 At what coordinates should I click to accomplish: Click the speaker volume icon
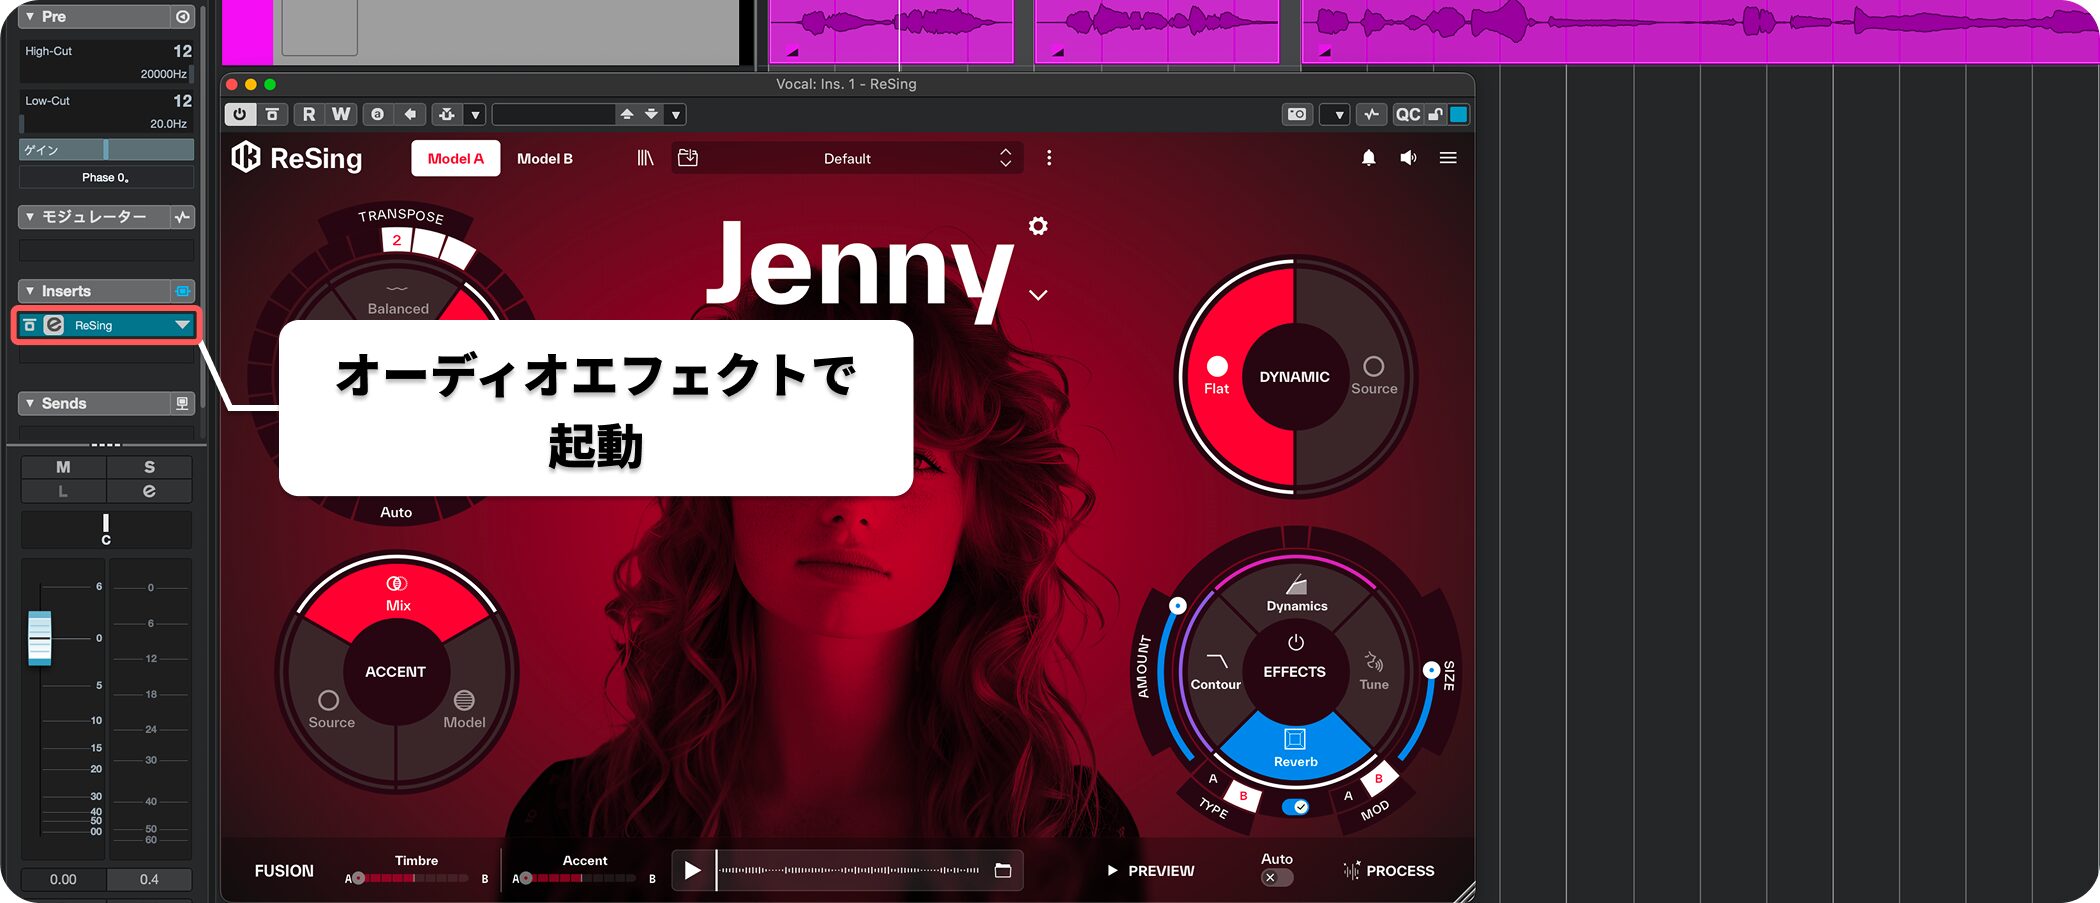coord(1408,158)
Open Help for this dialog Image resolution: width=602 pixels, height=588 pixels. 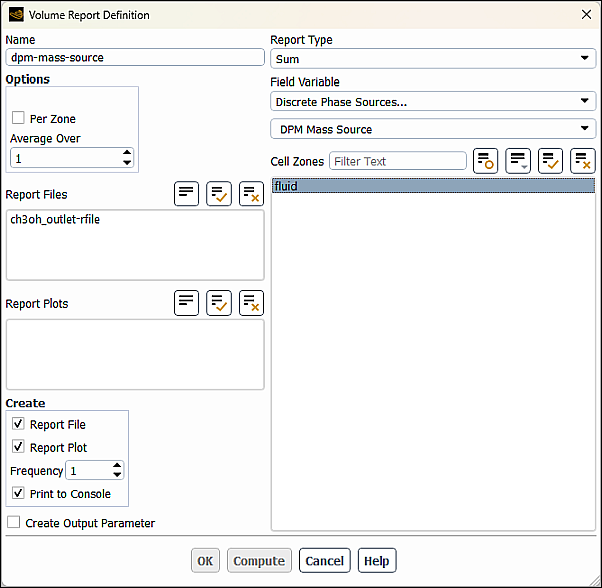coord(376,561)
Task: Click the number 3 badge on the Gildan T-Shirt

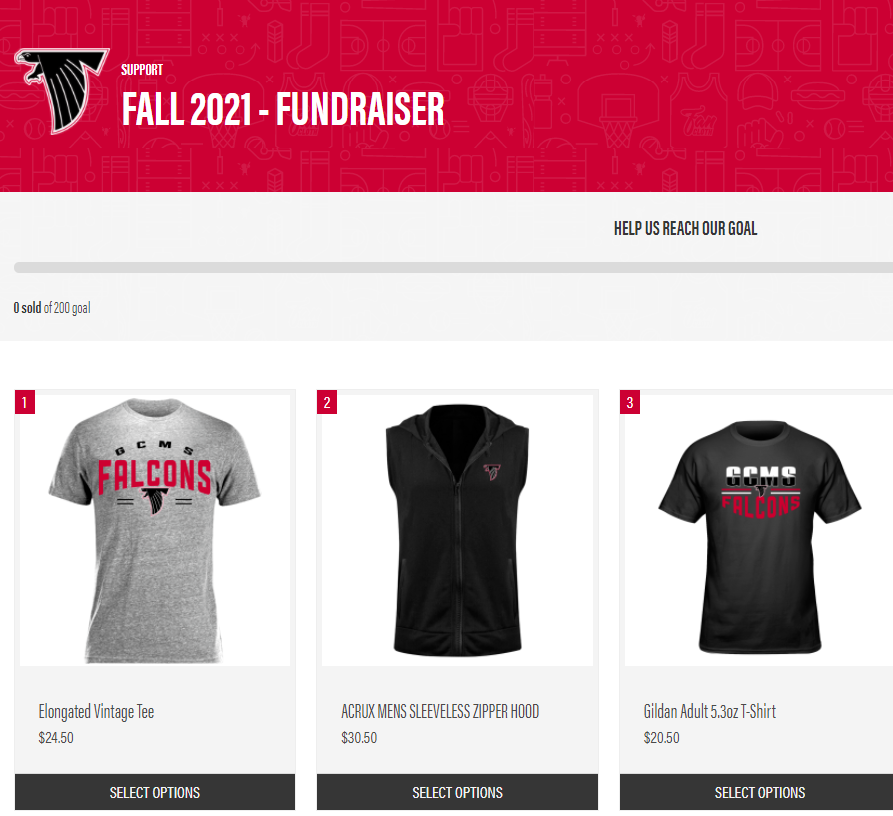Action: pyautogui.click(x=629, y=402)
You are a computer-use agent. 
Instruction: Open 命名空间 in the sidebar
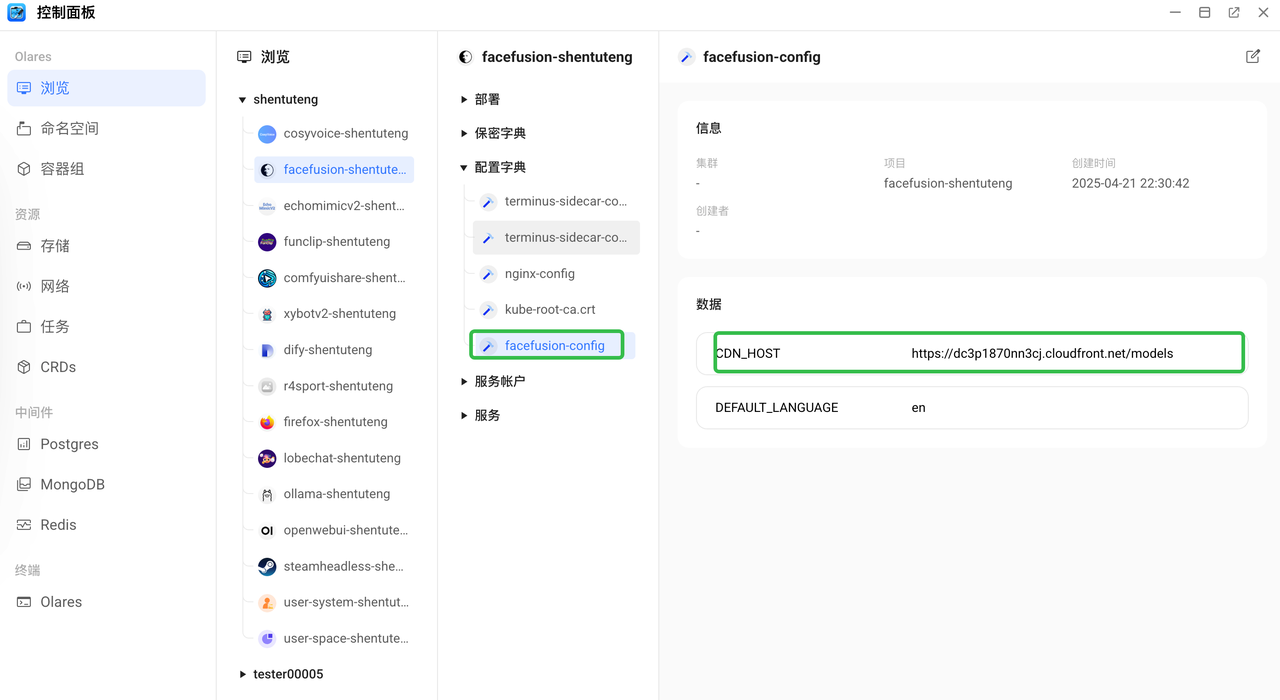[69, 129]
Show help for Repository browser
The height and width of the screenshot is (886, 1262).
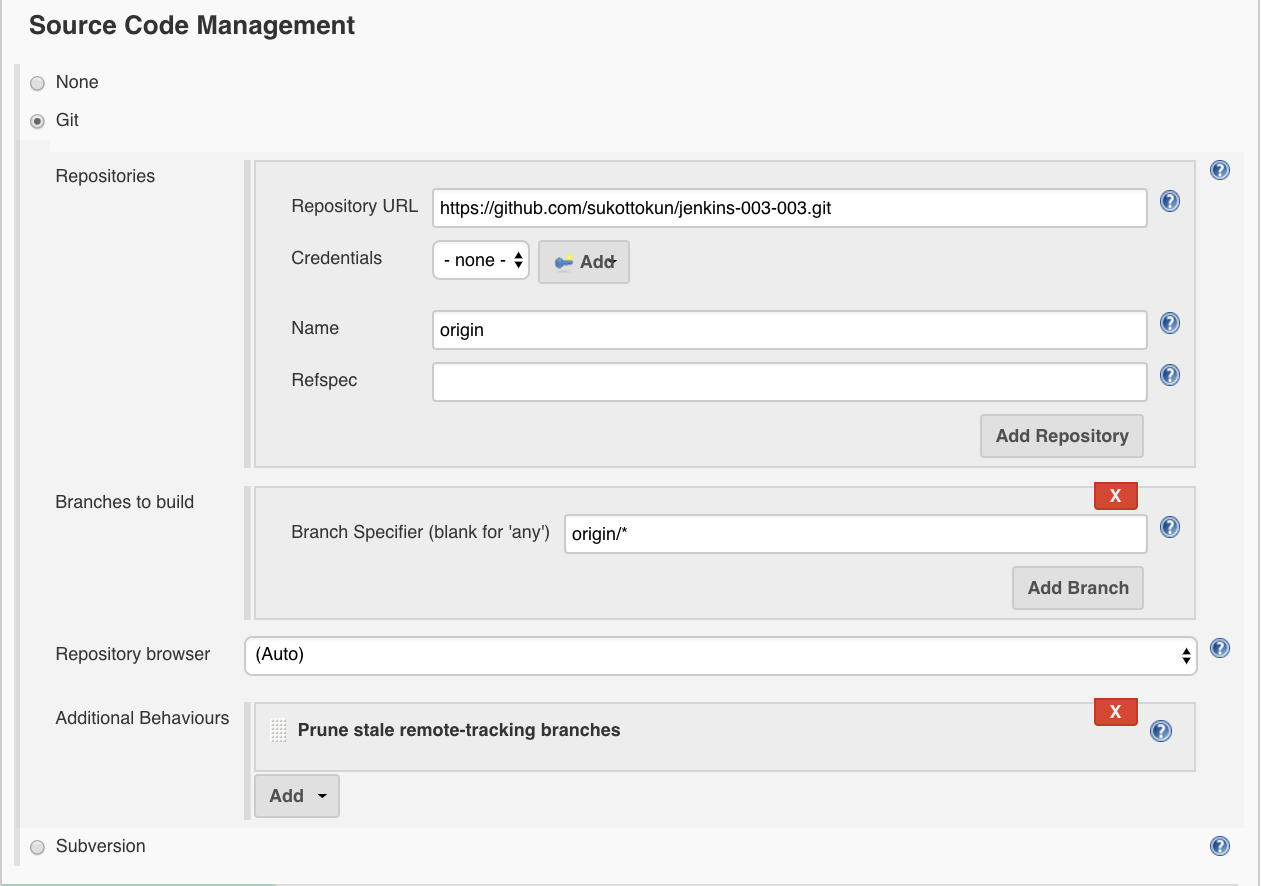point(1219,649)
###
Reproduce the final stretch of lines exactly: the line containing "The height and" through the last line of the data, both included. Pictures do not belong in the copy.

→ Answer to this problem
The height and width of the screenshot is (886, 1262).
point(1219,649)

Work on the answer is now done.